Since the industries used in this research are clearly defined by means of three-digit BIK-code and selection based on their main activity, there will be no difficulties with common firm membership. Since this research analyses variations in performance between various organisations based on figures from one year, it is not possible to use the fixed effects model. Instead, this research will use cross-section analysis for which a regression will be made using data from one year in order to estimate the effect of firm-level versus industry structure variables on firm performance. To check whether one of the chosen variables is endogenous a Granger Causality (Granger, 1969) test or a Hausman (Hausman 1978)test will be performed. If one of the variables appears to be endogenous this research will try to tackle the problem of endogeneity.

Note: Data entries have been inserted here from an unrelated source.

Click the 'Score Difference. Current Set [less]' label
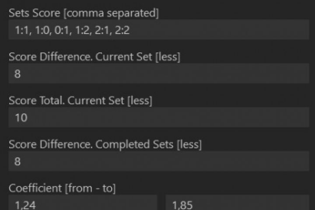This screenshot has width=315, height=210. tap(95, 57)
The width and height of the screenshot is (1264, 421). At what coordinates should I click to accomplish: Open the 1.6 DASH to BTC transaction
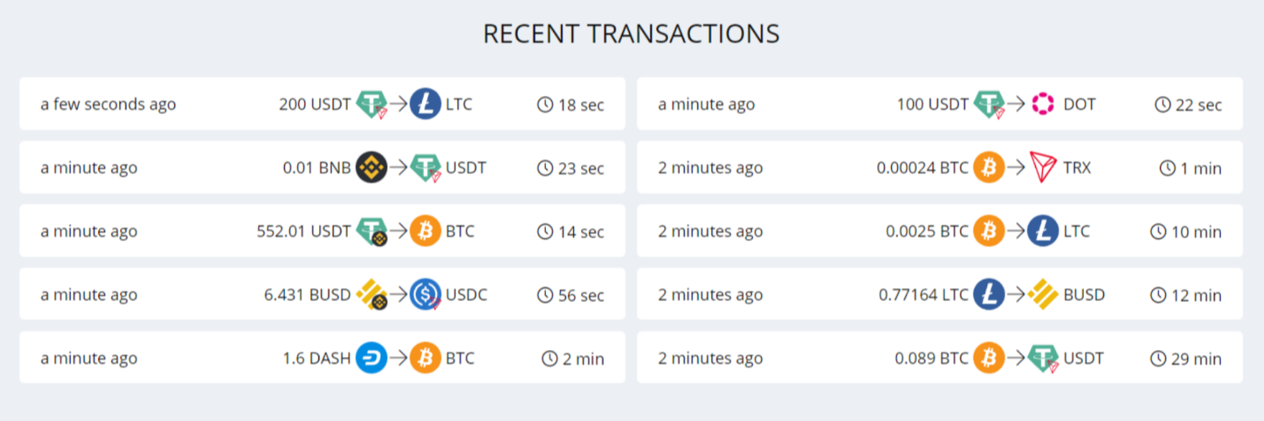pyautogui.click(x=322, y=358)
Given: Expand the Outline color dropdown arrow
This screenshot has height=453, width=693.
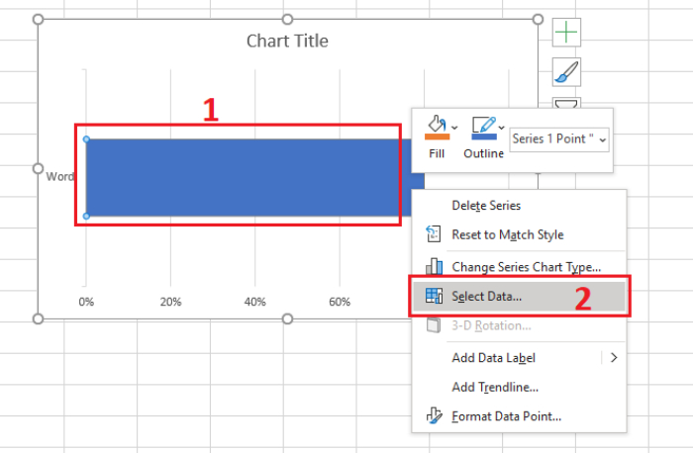Looking at the screenshot, I should click(501, 128).
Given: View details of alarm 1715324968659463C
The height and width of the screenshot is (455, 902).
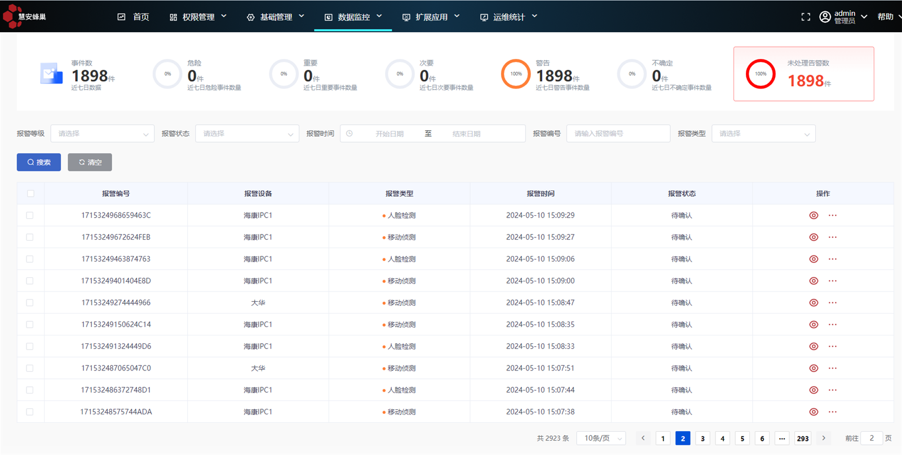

Using the cross-section analysis this research needs to do a series of diagnostic and robustness checks in order to justify the regression specification. First of all, all the underlying assumptions for empirical research need to be checked. These underlying assumptions include: normality, homoskedasticity, linearity and the absence of correlated errors. Missing information is deleted from the dataset and outliers have also been removed. By removing all missing information and outliers from the 1030 firms 91 have been removed. This results in a dataset containing 939 firms with data with normally distributed observations. In order to improve the data to satisfy the assumption of normality, some of the variables have been transformed. Therefore, the proposed model specification will be:

Perf

i = α + β1LOG(Conc)i + β2(Ind) i + β3LOG(Cap) i + β4 ARCSIN(Lev) i + ê i Equation 4: Economic model used in this research.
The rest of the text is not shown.